Exercise requirements - Rewrite the items below, changing every "Screen dimensions" to "Display size" and leaving everything else as it is. Leave the pictures out.

________

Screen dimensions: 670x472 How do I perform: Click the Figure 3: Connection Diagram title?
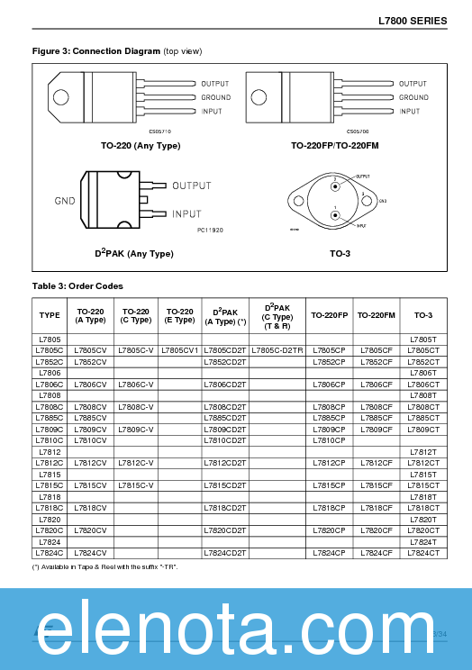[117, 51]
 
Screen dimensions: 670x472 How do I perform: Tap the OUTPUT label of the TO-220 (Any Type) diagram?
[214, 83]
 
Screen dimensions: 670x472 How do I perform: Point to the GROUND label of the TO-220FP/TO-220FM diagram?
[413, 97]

________

Solution for this exercise -
Display size: 670x472 How do I perform: Click the Figure 3: Connection Diagram title?
[117, 51]
 
Display size: 670x472 How do I perform: Tap the OUTPUT label of the TO-220 (Any Type) diagram?
[214, 83]
 
Display size: 670x472 How do I perform: Point to the GROUND label of the TO-220FP/TO-220FM diagram?
[413, 97]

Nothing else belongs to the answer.